• _Passage_

>>>

Doing anything to get a record deal and then getting chewed up by the record industry. Which thematically, breaks down further into these categories: disillusion, abuse, ambition, unfulfilled expectations, thwarted intentions


It's hard to draw a line of commonality between these two songs, which is why I decided to write this post when I did find one. On their own, their both good songs. One of these similarities exists in their approach to lyrics. Both Pink Floyd's, 'The Wall," and Macklemore and Ryan Lewis' songs are self referential. Pink Floyd sings about their fallen band mate, Syd Barret, and M&RL sing, ostensibly, about themselves, but even in this line of thought the similarities seem to end because


The dissimilarities are greater than their counterparts. I'm enjoying writing this article because there is one central idea that bridges these two songs (described above), but a deeper listen and deeper thoughts expand the numerable differences so that it becomes difficult to even classify these two songs, or groups, together; and that's one of the powers of creativity: two groups, two distinct backgrounds, two styles and two generations, with almost nothing in common, can find common ground in some central themes. 

Thematically, the biggest difference is that, in "Have a Cigar," the character of Pink is swallowed up by 'The Machine.' Whereas the ambiguous narrator-character in "Jimmy Iovine" decides in the end to rebuke the dismal offer and make his own way in the music industry.

Additionally, the two groups had different styles of self-referential lyrics. Pink Floyd chose a distilled dramatization to represent pieces of they story where Macklemore and Lewis left behind self-immolation and martyrdom while singing about their stories (and yes, I know that Macklemore sings the tracks and Lewis lays the beats, but it is still appropriate to credit both artists when referencing the album because they both put their names on it). The most immediate example of this is how Pink Floyd sings of The Machine, an omni-present grindhouse separating souls from meat.
I'd say the biggest difference between these two songs (and a difference that continues throughout the albums) is one of point of view. In both albums, the subject matter is heavy stuff: drug addiction, depression, falling short of dreams. But, there is a major point of divergence between how both bands see, or deal with, these heavy issues in their lyrics (please note: I have no idea how these bands have dealt with heavy life issues outside of their lyrics so any analysis present applies only to their lyrics. I've not met any members of Pink Floyd nor M&RL), and perhaps no two songs illustrate this divergence better than "Have a Cigar" and "Jimmy Iovine."

"Jimmy Iovine"

<<<

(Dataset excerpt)
>>>

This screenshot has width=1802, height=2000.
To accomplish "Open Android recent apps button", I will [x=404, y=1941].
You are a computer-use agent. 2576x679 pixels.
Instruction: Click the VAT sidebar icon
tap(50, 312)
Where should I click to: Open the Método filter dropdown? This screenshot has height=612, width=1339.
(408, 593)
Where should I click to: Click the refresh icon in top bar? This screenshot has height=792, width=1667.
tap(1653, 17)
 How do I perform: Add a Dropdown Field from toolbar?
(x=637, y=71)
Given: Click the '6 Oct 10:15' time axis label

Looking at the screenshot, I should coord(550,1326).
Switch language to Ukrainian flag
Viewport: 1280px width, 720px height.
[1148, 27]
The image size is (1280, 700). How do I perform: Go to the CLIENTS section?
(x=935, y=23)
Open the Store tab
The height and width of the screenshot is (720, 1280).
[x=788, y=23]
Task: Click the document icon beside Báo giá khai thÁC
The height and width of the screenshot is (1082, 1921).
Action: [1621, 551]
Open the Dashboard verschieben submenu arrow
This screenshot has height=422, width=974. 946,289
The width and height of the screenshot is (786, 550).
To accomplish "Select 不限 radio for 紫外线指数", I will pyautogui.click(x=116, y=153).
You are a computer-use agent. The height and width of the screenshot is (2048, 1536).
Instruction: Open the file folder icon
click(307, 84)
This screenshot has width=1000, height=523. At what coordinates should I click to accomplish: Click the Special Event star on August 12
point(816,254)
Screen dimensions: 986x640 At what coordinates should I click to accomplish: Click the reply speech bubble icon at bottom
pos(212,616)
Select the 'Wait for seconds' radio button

<<<

• _Directive 1_
Answer these questions about the passage on the two songs:
(a) Which fallen band mate does Pink Floyd sing about?
(b) What does the narrator-character in "Jimmy Iovine" decide to do in the end?
(c) Which of the two artists sings the tracks, and which lays the beats?
• _Directive 2_
Write out everything in the passage on the two songs from "Thematically, the biggest" down to "the music industry.", substituting "meager" for "dismal".
The records shown above have no connection to the passage.

• _Written reply 1_
(a) Syd Barret.
(b) He decides to rebuke the dismal offer and make his own way in the music industry.
(c) Macklemore sings the tracks, and Lewis lays the beats.

• _Written reply 2_
Thematically, the biggest difference is that, in "Have a Cigar," the character of Pink is swallowed up by 'The Machine.' Whereas the ambiguous narrator-character in "Jimmy Iovine" decides in the end to rebuke the meager offer and make his own way in the music industry.